Your goal: Set down the entries once more exactly as they were written.

Saved entries:
⁂

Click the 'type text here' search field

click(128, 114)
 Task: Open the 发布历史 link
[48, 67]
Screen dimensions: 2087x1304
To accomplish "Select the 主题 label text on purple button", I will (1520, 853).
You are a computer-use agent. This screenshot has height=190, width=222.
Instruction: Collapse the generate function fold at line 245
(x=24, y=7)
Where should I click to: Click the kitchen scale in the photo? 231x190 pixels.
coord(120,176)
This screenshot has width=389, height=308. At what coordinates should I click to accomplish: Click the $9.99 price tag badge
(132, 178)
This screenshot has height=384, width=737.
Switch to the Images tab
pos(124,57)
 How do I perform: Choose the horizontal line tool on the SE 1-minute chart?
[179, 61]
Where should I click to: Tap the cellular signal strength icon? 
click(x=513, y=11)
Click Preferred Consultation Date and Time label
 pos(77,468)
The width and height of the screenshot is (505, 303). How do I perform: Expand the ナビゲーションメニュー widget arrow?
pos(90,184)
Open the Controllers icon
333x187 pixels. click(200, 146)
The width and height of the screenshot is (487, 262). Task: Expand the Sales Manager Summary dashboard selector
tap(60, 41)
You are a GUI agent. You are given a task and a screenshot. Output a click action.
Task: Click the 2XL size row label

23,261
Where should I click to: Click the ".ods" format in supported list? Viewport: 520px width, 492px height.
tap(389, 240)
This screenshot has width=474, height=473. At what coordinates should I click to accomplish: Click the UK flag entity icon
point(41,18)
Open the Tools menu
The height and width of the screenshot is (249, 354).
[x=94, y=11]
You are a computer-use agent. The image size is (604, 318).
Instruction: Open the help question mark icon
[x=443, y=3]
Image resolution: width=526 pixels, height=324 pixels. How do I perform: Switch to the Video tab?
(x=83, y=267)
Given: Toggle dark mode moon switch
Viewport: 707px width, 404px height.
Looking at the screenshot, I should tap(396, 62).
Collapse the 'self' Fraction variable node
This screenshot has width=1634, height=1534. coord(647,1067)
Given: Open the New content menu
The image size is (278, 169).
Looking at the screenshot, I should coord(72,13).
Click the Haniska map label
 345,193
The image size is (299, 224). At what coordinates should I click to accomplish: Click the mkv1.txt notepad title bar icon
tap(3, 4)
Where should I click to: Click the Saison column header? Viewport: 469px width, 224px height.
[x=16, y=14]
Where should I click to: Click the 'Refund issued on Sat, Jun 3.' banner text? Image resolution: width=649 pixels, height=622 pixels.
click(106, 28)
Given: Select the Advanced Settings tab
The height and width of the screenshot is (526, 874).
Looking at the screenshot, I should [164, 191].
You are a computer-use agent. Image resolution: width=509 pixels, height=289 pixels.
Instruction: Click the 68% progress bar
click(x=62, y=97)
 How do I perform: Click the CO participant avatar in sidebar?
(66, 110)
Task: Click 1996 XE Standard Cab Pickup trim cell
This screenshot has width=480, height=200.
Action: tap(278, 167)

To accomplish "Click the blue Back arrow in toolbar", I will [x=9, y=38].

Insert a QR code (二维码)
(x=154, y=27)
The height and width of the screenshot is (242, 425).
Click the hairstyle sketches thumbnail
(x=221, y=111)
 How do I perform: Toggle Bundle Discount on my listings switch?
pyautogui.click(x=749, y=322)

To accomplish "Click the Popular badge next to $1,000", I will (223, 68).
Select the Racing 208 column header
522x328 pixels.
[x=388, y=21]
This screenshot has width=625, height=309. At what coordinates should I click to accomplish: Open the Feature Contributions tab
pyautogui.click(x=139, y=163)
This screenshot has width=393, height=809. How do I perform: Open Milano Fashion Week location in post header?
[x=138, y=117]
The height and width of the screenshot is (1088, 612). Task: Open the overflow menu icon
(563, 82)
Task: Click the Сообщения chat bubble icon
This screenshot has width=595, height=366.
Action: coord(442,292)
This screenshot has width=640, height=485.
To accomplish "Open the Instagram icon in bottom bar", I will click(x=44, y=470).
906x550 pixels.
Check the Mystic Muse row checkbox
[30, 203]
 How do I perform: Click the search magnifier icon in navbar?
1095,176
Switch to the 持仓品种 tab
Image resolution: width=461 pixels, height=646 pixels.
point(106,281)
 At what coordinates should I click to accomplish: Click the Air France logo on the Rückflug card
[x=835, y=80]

⁂

Response below:
Click the 'type text here' search field

click(128, 114)
 Task: Open the 发布历史 link
[48, 67]
Screen dimensions: 2087x1304
To accomplish "Select the 主题 label text on purple button", I will (1520, 853).
You are a computer-use agent. This screenshot has height=190, width=222.
Instruction: Collapse the generate function fold at line 245
(x=24, y=7)
Where should I click to: Click the kitchen scale in the photo? 231x190 pixels.
coord(120,176)
This screenshot has width=389, height=308. At what coordinates should I click to accomplish: Click the $9.99 price tag badge
(132, 178)
This screenshot has height=384, width=737.
Switch to the Images tab
pos(124,57)
 How do I perform: Choose the horizontal line tool on the SE 1-minute chart?
[179, 61]
Where should I click to: Tap the cellular signal strength icon? 
click(x=513, y=11)
Click Preferred Consultation Date and Time label
 pos(77,468)
The width and height of the screenshot is (505, 303). How do I perform: Expand the ナビゲーションメニュー widget arrow?
pos(90,184)
Open the Controllers icon
333x187 pixels. click(200, 146)
The width and height of the screenshot is (487, 262). Task: Expand the Sales Manager Summary dashboard selector
tap(60, 41)
You are a GUI agent. You are given a task and a screenshot. Output a click action.
Task: Click the 2XL size row label

23,261
Where should I click to: Click the ".ods" format in supported list? Viewport: 520px width, 492px height.
tap(389, 240)
This screenshot has width=474, height=473. At what coordinates should I click to accomplish: Click the UK flag entity icon
point(41,18)
Open the Tools menu
The height and width of the screenshot is (249, 354).
[x=94, y=11]
You are a computer-use agent. The image size is (604, 318).
Instruction: Open the help question mark icon
[x=443, y=3]
Image resolution: width=526 pixels, height=324 pixels. How do I perform: Switch to the Video tab?
(x=83, y=267)
Given: Toggle dark mode moon switch
Viewport: 707px width, 404px height.
Looking at the screenshot, I should tap(396, 62).
Collapse the 'self' Fraction variable node
This screenshot has width=1634, height=1534. coord(647,1067)
Given: Open the New content menu
The image size is (278, 169).
Looking at the screenshot, I should coord(72,13).
Click the Haniska map label
 345,193
The image size is (299, 224). At what coordinates should I click to accomplish: Click the mkv1.txt notepad title bar icon
tap(3, 4)
Where should I click to: Click the Saison column header? Viewport: 469px width, 224px height.
[x=16, y=14]
Where should I click to: Click the 'Refund issued on Sat, Jun 3.' banner text? Image resolution: width=649 pixels, height=622 pixels.
click(106, 28)
Given: Select the Advanced Settings tab
The height and width of the screenshot is (526, 874).
Looking at the screenshot, I should [164, 191].
You are a computer-use agent. Image resolution: width=509 pixels, height=289 pixels.
Instruction: Click the 68% progress bar
click(x=62, y=97)
 How do I perform: Click the CO participant avatar in sidebar?
(66, 110)
Task: Click 1996 XE Standard Cab Pickup trim cell
This screenshot has width=480, height=200.
Action: tap(278, 167)

To accomplish "Click the blue Back arrow in toolbar", I will [x=9, y=38].

Insert a QR code (二维码)
(x=154, y=27)
The height and width of the screenshot is (242, 425).
Click the hairstyle sketches thumbnail
(x=221, y=111)
 How do I perform: Toggle Bundle Discount on my listings switch?
pyautogui.click(x=749, y=322)

To accomplish "Click the Popular badge next to $1,000", I will (223, 68).
Select the Racing 208 column header
522x328 pixels.
[x=388, y=21]
This screenshot has width=625, height=309. At what coordinates should I click to accomplish: Open the Feature Contributions tab
pyautogui.click(x=139, y=163)
This screenshot has width=393, height=809. How do I perform: Open Milano Fashion Week location in post header?
[x=138, y=117]
The height and width of the screenshot is (1088, 612). Task: Open the overflow menu icon
(563, 82)
Task: Click the Сообщения chat bubble icon
This screenshot has width=595, height=366.
Action: coord(442,292)
This screenshot has width=640, height=485.
To accomplish "Open the Instagram icon in bottom bar", I will click(x=44, y=470).
906x550 pixels.
Check the Mystic Muse row checkbox
[30, 203]
 How do I perform: Click the search magnifier icon in navbar?
1095,176
Switch to the 持仓品种 tab
Image resolution: width=461 pixels, height=646 pixels.
point(106,281)
 At what coordinates should I click to accomplish: Click the Air France logo on the Rückflug card
[x=835, y=80]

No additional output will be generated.